Un contesto in cui, vigente e amplificata la dissuasione per via della pena, gli individui e la società hanno reagito come se queste leggi non ci fossero. Ché alla  base di certi comportamenti, anche estremi, c’è cultura ed economia, nonché il contesto in cui vengono messi in atto.

E siccome in diversi casi è difficile agire, anche legiferando, ecco che si preferisce la “scorciatoia” del divieto.

Come quelle religioni che, siccome mangiare carne di maiale potrebbe essere dannoso per i contesti climatici in cui si vive, ecco che viene vietato il consumo in assoluto, come precetto-base religioso. O anche quell’altra religione, solo oggi meno cruenta, che stabilisce il venerdì come dedicato al consumo di pesce al fine di bloccare il sovraconsumo (e conseguenti malattie) del consumo di carne.

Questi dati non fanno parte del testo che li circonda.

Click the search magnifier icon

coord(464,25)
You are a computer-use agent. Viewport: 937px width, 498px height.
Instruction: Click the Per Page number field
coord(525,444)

Forse, però, AD 2025, potremmo provare ad usare altri metodi, che partano dalla responsabilità individuale?

E’ difficile, ma in alcune parti del mondo si prova. E con risultati confortevoli.

Certo, è difficile in un mondo in cui si venera un uomo maturo che fa sesso con una bimba di nove anni o si chiama “fede” che una donna possa aver partorito restando vergine. Ma non pochi esempi di convivenza pur in presenza di queste anomalie, relegandole all’individualità di ognuno, ci dimostrano che gli umani possono rispettarsi.

E allora, se fosse così semplice, perché i legislatori si prodigano in divieti delle libertà individuali, pur in contesti come quello italiano ed europeo che si sostiene siano adatti a questa rispettosa convivenza?

Perché ci sono altri elementi che scatenano i legislatori: ipocrisia e potere. Uno funzionale all’altro.

Al punto che chi li pratica perde il senso della loro differenza. Con un percorso mentale che porta il legislatore a perdere di vista il motivo per cui è tale (rappresentante di tutti, anche di chi pensa e agisce in modo diametralmente opposto al suo), e a sentirsi investito di fare il bene di tutti mettendo in atto quel che per lui è il bene.

Nel passato abbiamo avuto un fiorire di questi comportamenti, financo chi sosteneva che “l’état c’est moi” (lo Stato sono io). ma abbiamo avuto anche – con le loro differenze – Atene di Pericle, la Costituzione Usa, etc.

Questo non è il quadro di un mondo perfetto (sarebbe – se lo pensassimo – una nostra contraddizione), ma l’auspicio perché si facciano alcune riflessioni. Soprattutto chi si candida per legiferare e amministrare. Mentre gli “altri”, per meglio vivere e capire l’altro.